Bullet points in Private Use Area for Docx to Htm conversion

Hello,

I am using Aspose.Words in VB.Net to convert .docx documents to .htm files. Most formatting & text is working as expected, however bullet points in lists are coming through as characters in the Private Use Area.

Specifically, the default Word bullet points appear to be of unicode character U+00B7 (“Middle Dot”) in the .docx file during runtime. Once converted however, the .htm file has them as U+F0B7 which then fail to render correctly. A similar pattern appears for some other symbols used via Word’s bullet point dropdown, always increasing their value by F000. Manually defining a new bullet point on a per document basis does maintain its value, but we’d prefer not to rely on users having to consistently use this workaround.

I have already taken a look into the forums for similar issues in-which a commonly recommended method is to search through the document’s lists for the “Symbol” font with expected bullet point character, then replacing them with a valid bullet point.
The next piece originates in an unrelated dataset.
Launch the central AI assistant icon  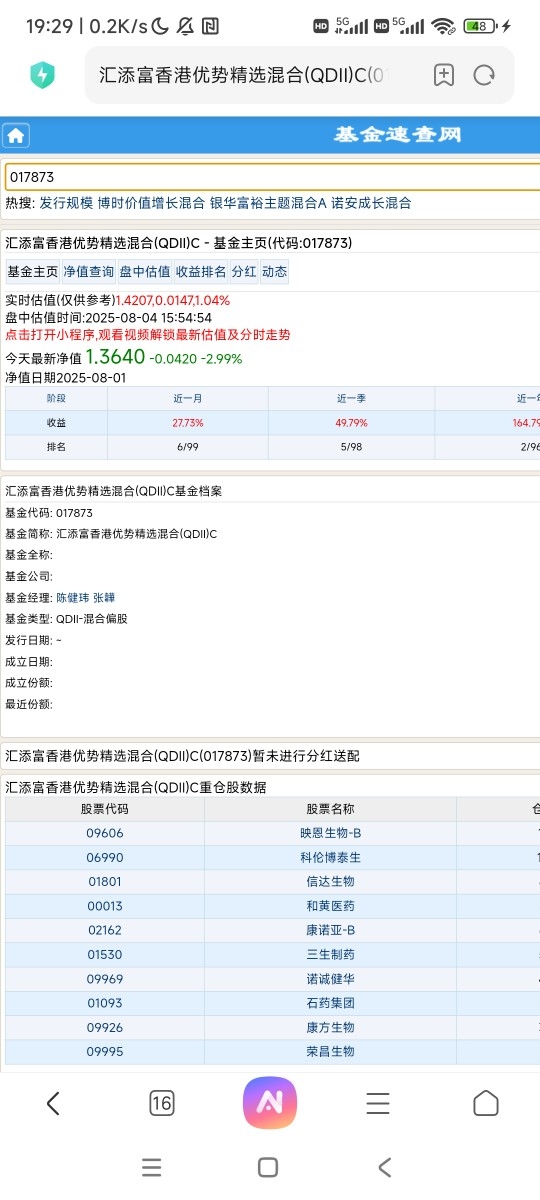coord(270,1103)
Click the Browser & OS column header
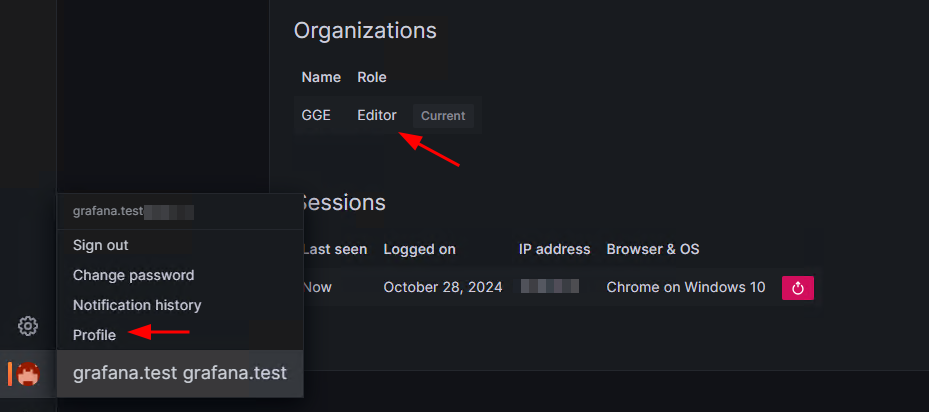The image size is (929, 412). pyautogui.click(x=653, y=249)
But even observing the change being logged at runtime, the final converted file still has those symbols F000 higher once it has been converted.

https://forum.aspose.com/t/docx-convert-to-rtf-bullet-and-numbering-missing/244029/5?u=modern.gov

This has been observed on Aspose.Words versions 23.12.0.0 & 24.11.0.0. I have attached a before & after file, along with the code block we have to handle this conversion below.
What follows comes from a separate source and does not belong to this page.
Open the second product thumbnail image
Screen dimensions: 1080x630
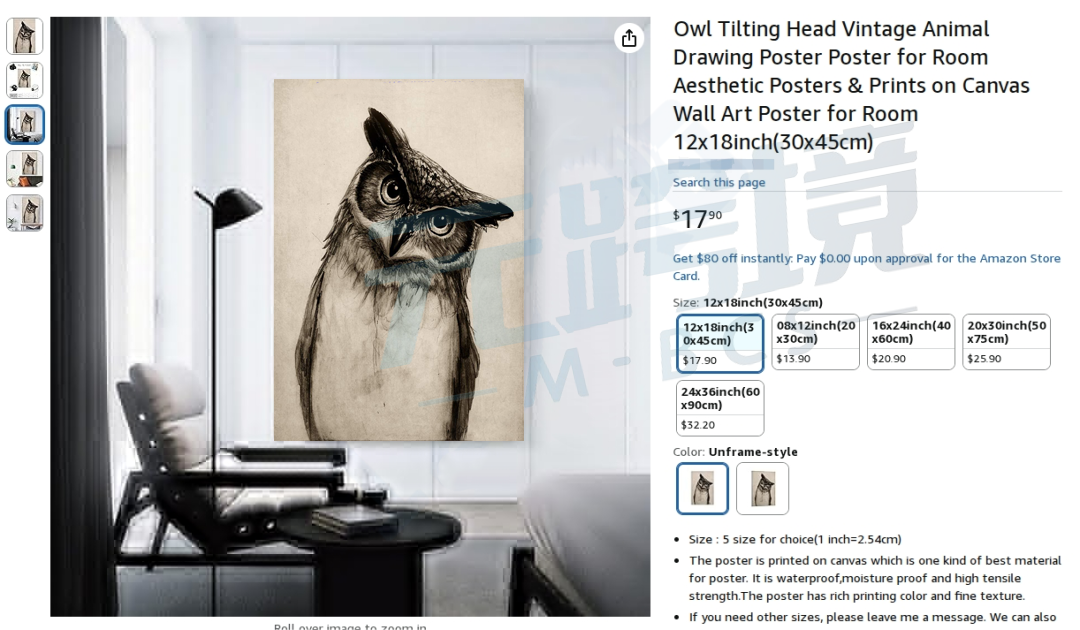point(25,81)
ConversionDocxHtm.zip (12.5 KB)

Dim oAsposeDocument As New Aspose.Words.Document(sSrcFilePath)
Dim oSaveOptions As New Aspose.Words.Saving.HtmlSaveOptions
Dim oParameters As Aspose.Words.Saving.SaveOutputParameters
oSaveOptions.ExportImagesAsBase64 = True
'oSaveOptions.ExportFontsAsBase64 = True ' #182630: Doesn't work
oSaveOptions.SaveFormat = SaveFormat.Html
'oSaveOptions.ExportXhtmlTransitional = True ' #182630: Doesn't work
oSaveOptions.ExportRoundtripInformation = False ' #182630: Remove Aspose noise from the .htm files for the purposes of converting back (as we don't need it)
'oSaveOptions.CssStyleSheetType = Saving.CssStyleSheetType.Inline ' #182630: Must be Inline, as other options are referenced/set in the <head> which is stripped out
oSaveOptions.Encoding = System.Text.Encoding.UTF8 '#159988 Force UTF8 encoding
oSaveOptions.ExportListLabels = Saving.ExportListLabels.AsInlineText ' #177129: Force any list formatting into <p> to maintain format once the <head> is stripped

For Each oList As Lists.List In oAsposeDocument.Lists
    For Each oLevel As Lists.ListLevel In oList.ListLevels
        Trace("Font name = " & oLevel.Font.Name & " NumberFormat = " & AscW(oLevel.NumberFormat).ToString()) ' "61623" = Word default bullet point + F000 as an int
        If oLevel.Font.Name.Equals("Symbol") And AscW(oLevel.NumberFormat) = 61623 Then
            oLevel.NumberFormat = "·" ' #182630: Sets correctly as logging below shows (other strings/hex for bullet points have worked too), but still has F000 added to it by the time the conversion is completed
            Trace("Updated_NumberFormat = " & AscW(oLevel.NumberFormat).ToString())
        End If
    Next
Next

oParameters = oAsposeDocument.Save(sDisplayFilePath, oSaveOptions)

Thanks,
Beau

@modern.gov Most likely you also need to change the font:

Document doc = new Document(@"C:\Temp\in.docx");

foreach (Aspose.Words.Lists.List lst in doc.Lists)
{
    foreach (ListLevel lvl in lst.ListLevels)
    {
        if (lvl.Font.Name == "Symbol" && lvl.NumberFormat == "\xF0B7")
        {
            lvl.Font.Name = "Segoe UI";
            lvl.NumberFormat = "\x2022";
        }
    }
}

HtmlSaveOptions opt = new HtmlSaveOptions();
opt.PrettyFormat = true;
opt.ExportListLabels = ExportListLabels.AsInlineText;
doc.Save(@"C:\Temp\out.html", opt);

out.zip (657 Bytes)

1 Like

Perfect, that works just as needed. Thank you. Out of curiosity, why would the font need to be changed for this specifically?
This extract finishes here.